Вместе с тем понятно, что это «лицо» не возникло в одночасье, оно формировалось постепенно под воздействием постоянно накапливающейся информации и постоянно меняющегося под воздействием множества факторов представления о мире. Это и позволяет нам, коль скоро можно вести речь о предшествующем рождению национализма протонациональном дискурсе, условно говорить о протомедиевализме как соответствующем протонациональному дискурсу комплексе представлений о далеком (в том числе средневековом) прошлом, определявшемся спецификой исторического воображения ренессансной и барочной эпох. Подобно позднейшему медиевализму, ренессансный и барочный протомедиевализм играл важную роль в конструировании, артикуляции и репрезентации коллективной идентичности.
Однако ввиду нехватки в историческом воображении эпохи тех элементов, которые позднее приведут к появлению медиевализма в собственном смысле слова, условный протомедиевализм не может быть описан как целостный феномен. По сути, мы можем вести речь лишь об отдельных сферах историзации коллективной идентичности, которые могут условно рассматриваться как его проявления. Таковы в первую очередь открывшие дорогу позднейшим национальным историческим нарративам протонациональные мифы (иллиризм, готицизм, сарматизм и т. п.), являвшиеся в эпоху раннего модерна важнейшим средством исторической легитимизации этнической и политической общности и формой исторической репрезентации соответствовавшей ей идентичности.

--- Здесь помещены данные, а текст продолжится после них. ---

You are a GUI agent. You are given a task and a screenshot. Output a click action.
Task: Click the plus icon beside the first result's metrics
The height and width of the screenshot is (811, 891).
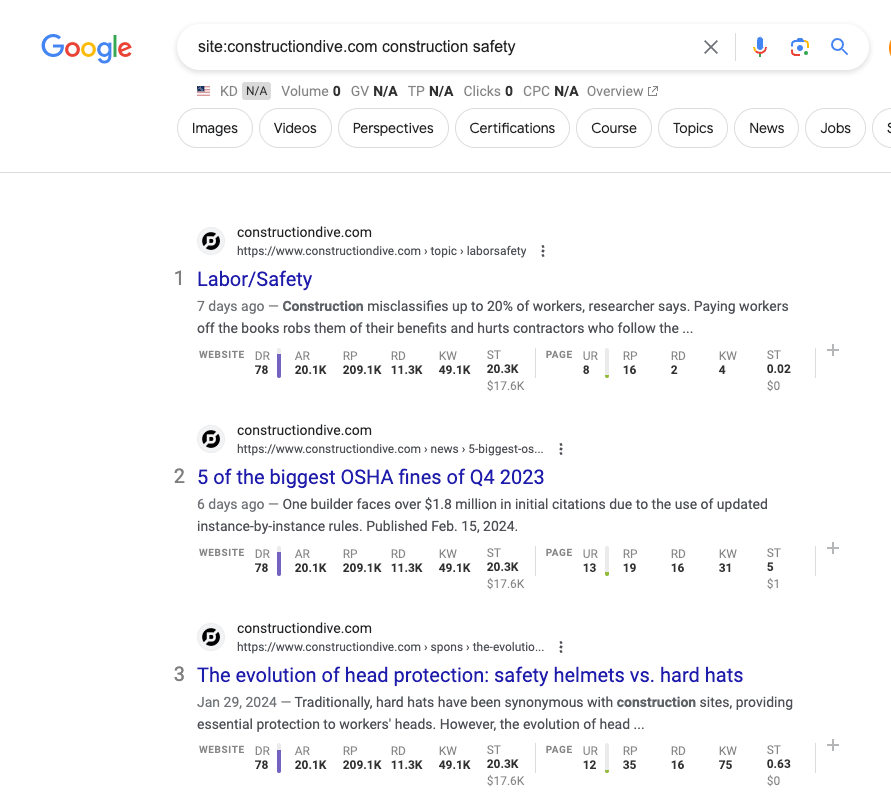[x=832, y=350]
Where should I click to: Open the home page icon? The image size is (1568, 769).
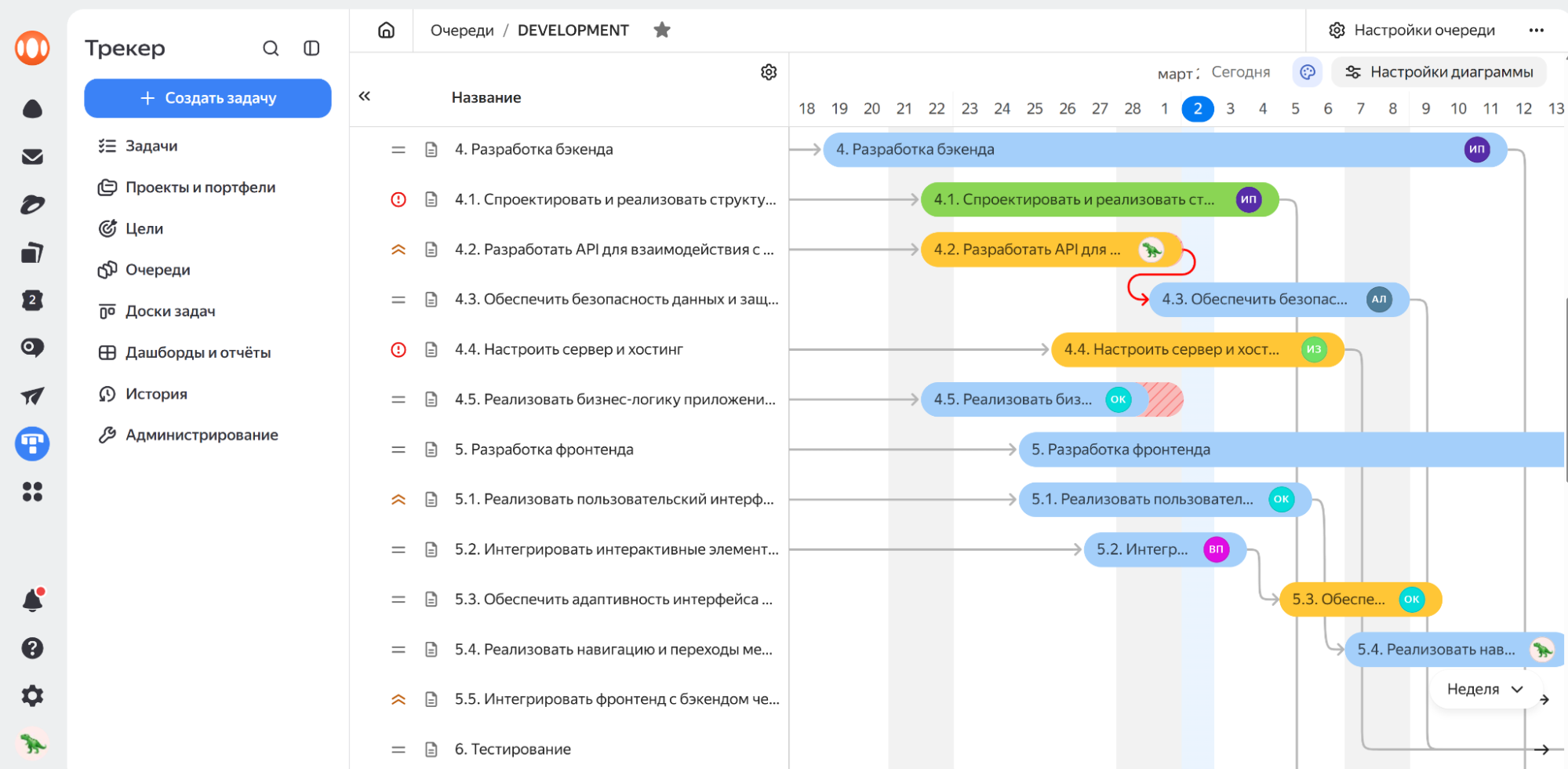pyautogui.click(x=386, y=31)
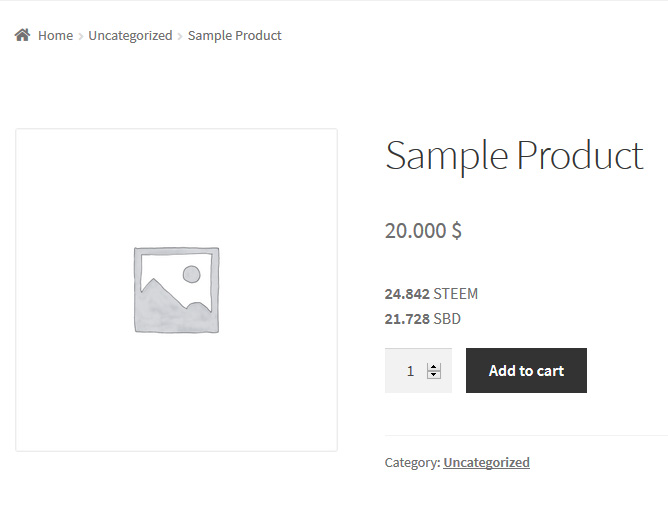
Task: Click the Home house icon in breadcrumb
Action: pos(22,35)
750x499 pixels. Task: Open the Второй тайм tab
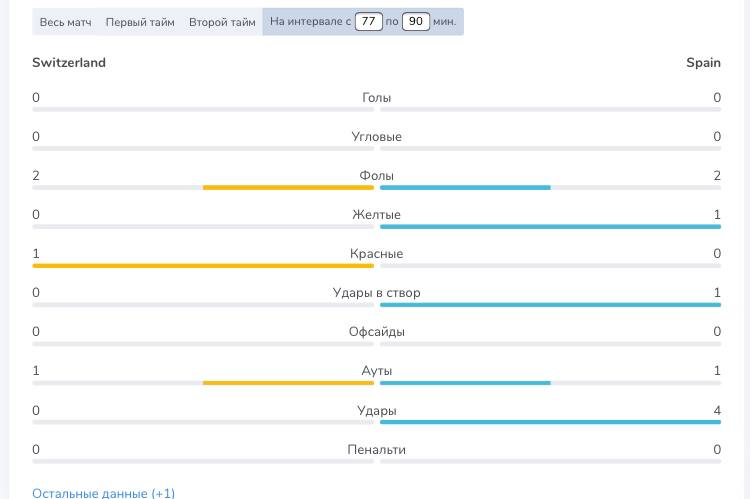pyautogui.click(x=222, y=22)
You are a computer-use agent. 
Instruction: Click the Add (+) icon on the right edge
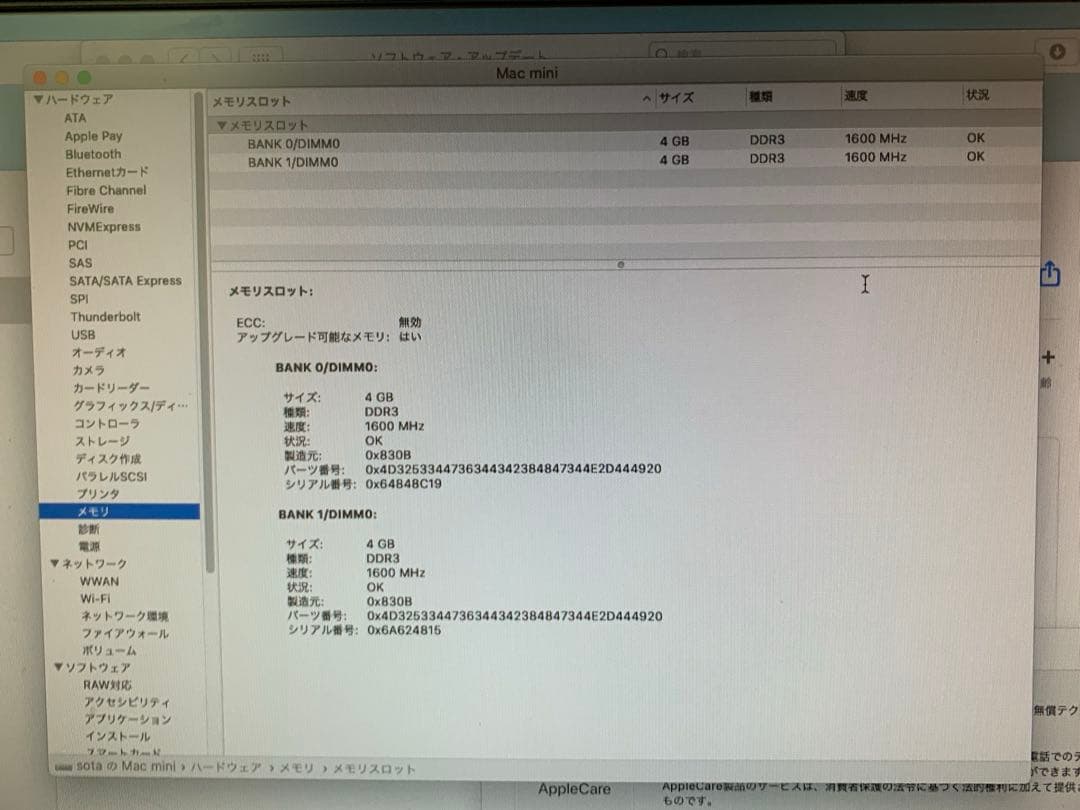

К этим мифам тесно примыкали разнообразные династические и генеалогические легенды, игравшие похожую роль в отношении отдельных знатных родов и династий.
Уже беглого взгляда на эти мифы и легенды достаточно, чтобы понять, что, в отличие от медиевализма в собственном смысле слова, образу Средневековья, существовавшему в историческом воображении Ренессанса и барокко, явно не хватало самодостаточности: библейское, античное и собственно средневековое все еще были в них тесно переплетены, что хорошо видно не только в историописании, но и в различных вариантах визуализации этих мифов в художественной культуре. Вместе с тем, как будет видно из более подробного рассмотрения различных образцов историзации идентичности в раннее Новое время, в ренессансном и барочном историческом воображении уже наметились некоторые черты, которые позднее станут важными характеристиками медиевализма. К их числу относится прежде всего реабилитация истории «варваров» (которая для авторов протонациональных мифов становится фактически столь же исторически ценной и культурно значимой, как история греков и римлян), эстетизация неклассической архаики (истории и мифологии готов, гуннов, сарматов и других древних варварских народов), повышенное внимание к народным языкам и топонимике как аутентичным следам прошлого и важным аргументам в выстраивании линий исторической преемственности. В связи с чрезвычайной обширностью материала в настоящей главе будут рассмотрены лишь некоторые примеры таких легенд и связанных с ними исторических образов Центрально-Восточной Европы. При этом основное внимание будет уделено самой логике формирования мифов, соотношению в них библейского, античного и собственно медиевального контента.
Библейские первопредки в этногенетических мифах: генезис и эволюция образов
С помощью переосмысления античного культурного наследия интеллектуалы раннего Нового времени начали выстраивать схемы развития человечества от древности к настоящему времени. Однако эти схемы еще не отменяли главной семантической системы, из которой в Средневековье черпались все объяснения прошлого, настоящего и будущего, — Священного Писания. Установление связи между судьбой своего народа и библейской историей представлялось крайне важным для определения происхождения и характера этого народа. Проблема была в том, что большинство европейцев (за исключением греков, римлян, жителей Восточного Средиземноморья) в Библии не упоминалось никак. Тем важнее для славянских народов было бы обнаружить своих предков на священных страницах.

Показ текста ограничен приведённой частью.